* **Source document**

Friday, June 11, 2010

Kawkawkaw

Words are like bird feet.  And if you picture thousands and thousands of bird feet, you get a glimpse of the boring and mechanical quality of ordinary thought.  Back up though,-- words are like bird feet. The point is that birds fly, that is their glorious advantage. But they have feet and feet allow them to land and peck around, get their nourishment, and to secure themselves in trees at night. Feet connect birds to, in the words of Jan Cox, "the bosom of the mother." (He was talking about plants that cling, to earth, maybe I have stretched things too far with that picture.) Anyway feet are critically an aspect of avian reality, but they are not the motor of the species. And words are like bird feet, but most people assume that man's cerebral dimension is typified by words.  Most people never glimpse that man's ability to perceive reality involve words at the most mundane level. Words are critically important, but not the limit, not the glorious dimension that is a human potential, albeit a potential that cannot be gained, mechanically.

If you don't know what concentration is,

If you don't know what concentration is, how are you going to evaluate any possible fluctuations and analyze any possible significance?
The media of late (well since 2007) has raised the question of the effect of surfing the web on people's ability to concentrate.  However, the lack of an effective definition of concentration, one that focuses on it as an aspect of the human mind, and a potential power of the human mind, means that any investigation suffers from a confusion of terminology. Also the authors of these queries are focusing their speculation on too small a target, and so are doomed to fail.  They are looking at an individual mind, when such does not objectively exist. The rational binary, mechanical mind in the human species, does not exist to investigate questions of inner reality, and functions to rearrange the external world, to quote Jan Cox, loosely, and majorly, this binary mind serves to link the millions of people on the planet into a organism whose significant changes occur on a scale beyond that of an individual species, and at a level characterized by the epiphenomenal nature of verbiage. This is difficult to study since the survival of the organism needs every individual part to consider it's own cellular survival as crucial to the health of the larger organism.  A standard aspect of biological life.

[Stored records]
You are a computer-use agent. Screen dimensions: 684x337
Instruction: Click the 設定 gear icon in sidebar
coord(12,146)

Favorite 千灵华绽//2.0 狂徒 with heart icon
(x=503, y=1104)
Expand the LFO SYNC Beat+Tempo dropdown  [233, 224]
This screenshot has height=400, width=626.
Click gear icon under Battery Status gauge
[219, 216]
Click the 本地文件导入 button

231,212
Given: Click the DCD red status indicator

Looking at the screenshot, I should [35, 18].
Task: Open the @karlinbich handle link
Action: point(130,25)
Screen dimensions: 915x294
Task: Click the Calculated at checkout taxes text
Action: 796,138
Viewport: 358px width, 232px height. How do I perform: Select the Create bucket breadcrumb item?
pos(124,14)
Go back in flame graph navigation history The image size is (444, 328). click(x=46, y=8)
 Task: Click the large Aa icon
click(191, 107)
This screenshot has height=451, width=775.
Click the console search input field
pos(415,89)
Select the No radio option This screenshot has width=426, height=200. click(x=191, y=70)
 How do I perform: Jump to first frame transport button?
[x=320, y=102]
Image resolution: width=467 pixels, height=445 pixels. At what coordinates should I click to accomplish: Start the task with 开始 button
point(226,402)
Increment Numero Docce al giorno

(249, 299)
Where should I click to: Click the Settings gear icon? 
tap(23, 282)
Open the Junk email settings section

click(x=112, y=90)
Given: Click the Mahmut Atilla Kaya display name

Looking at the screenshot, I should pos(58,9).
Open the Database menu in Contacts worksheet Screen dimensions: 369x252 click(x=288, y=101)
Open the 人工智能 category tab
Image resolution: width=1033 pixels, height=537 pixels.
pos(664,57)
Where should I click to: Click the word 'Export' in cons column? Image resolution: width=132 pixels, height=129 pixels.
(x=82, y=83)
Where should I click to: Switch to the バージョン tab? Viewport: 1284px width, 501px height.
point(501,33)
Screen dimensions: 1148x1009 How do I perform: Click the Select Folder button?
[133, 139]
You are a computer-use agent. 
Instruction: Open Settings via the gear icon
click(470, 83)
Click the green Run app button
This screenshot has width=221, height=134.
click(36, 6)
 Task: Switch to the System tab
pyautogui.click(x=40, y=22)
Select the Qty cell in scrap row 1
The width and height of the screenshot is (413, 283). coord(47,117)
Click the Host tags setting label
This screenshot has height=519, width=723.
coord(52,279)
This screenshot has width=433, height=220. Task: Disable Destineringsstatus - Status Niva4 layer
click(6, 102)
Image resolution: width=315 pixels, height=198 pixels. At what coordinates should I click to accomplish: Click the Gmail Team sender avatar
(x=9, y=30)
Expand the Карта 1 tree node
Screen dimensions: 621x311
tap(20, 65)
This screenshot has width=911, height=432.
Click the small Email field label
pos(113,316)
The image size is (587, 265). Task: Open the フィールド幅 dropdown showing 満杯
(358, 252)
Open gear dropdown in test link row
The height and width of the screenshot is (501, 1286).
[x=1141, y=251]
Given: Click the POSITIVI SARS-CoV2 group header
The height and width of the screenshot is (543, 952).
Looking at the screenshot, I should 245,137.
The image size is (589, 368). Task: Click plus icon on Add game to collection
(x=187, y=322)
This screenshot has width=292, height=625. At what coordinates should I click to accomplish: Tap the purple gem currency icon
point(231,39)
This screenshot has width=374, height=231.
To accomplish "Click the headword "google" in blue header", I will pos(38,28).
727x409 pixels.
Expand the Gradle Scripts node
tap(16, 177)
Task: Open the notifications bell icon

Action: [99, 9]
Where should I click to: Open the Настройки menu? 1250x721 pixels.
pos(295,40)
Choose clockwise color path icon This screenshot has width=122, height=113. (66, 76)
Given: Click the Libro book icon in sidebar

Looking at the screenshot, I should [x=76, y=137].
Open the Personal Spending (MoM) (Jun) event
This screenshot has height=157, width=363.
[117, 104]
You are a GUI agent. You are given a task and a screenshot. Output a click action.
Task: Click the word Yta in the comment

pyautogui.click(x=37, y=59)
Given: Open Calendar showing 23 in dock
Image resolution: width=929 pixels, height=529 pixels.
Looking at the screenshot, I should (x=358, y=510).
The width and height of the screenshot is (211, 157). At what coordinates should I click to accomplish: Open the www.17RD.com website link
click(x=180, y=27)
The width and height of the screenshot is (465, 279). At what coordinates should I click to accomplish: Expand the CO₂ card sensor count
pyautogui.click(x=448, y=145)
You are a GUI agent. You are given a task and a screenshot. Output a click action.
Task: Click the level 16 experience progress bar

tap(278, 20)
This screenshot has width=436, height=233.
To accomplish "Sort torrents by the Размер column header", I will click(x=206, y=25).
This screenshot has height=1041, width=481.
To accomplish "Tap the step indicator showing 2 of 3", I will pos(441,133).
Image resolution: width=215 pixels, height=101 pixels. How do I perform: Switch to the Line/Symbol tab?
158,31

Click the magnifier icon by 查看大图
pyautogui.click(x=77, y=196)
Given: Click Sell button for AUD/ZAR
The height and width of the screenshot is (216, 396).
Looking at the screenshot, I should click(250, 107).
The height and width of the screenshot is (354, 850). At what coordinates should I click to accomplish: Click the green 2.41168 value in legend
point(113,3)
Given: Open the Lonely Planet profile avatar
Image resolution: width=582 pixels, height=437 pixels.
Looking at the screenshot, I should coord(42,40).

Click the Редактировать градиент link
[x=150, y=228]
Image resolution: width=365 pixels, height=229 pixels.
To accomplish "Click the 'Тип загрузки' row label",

* **Tasks to complete**
1: From the blog post, list each thing the writer says feet allow birds to do.
2: Please continue the blog post on words and concentration with the next few sentences, following on from its final line.

* **Solved tasks**
1: Land, peck around, get their nourishment, and secure themselves in trees at night.

2:
Have I gotten off the subject of concentration?  People do not know what concentration is, so again, their efforts to analyze the significance of the web, will not yield satisfactory results.  The average person has no clue about the nature of concentration, or the powers it can attain.  

Now spelling, that is a topic which needs to be analyzed in terms of the cyber changes we are participants of. It is not that texting and instant messaging has altered orthography. The interesting and perhaps minor thing is spell checkers. I used to be a marvelous speller. So vain was I of this ability that people did not hesitate to point out the lack of connection between spelling and intelligence.  I never used a computer spell checking program in document creation. Now though, with the built in spell checkers in email programs, I am so used to using it to find typos, that I never question my spelling and just accept whatever group of letters that make that red underlining disappear.  My native abilities in this field are fadding.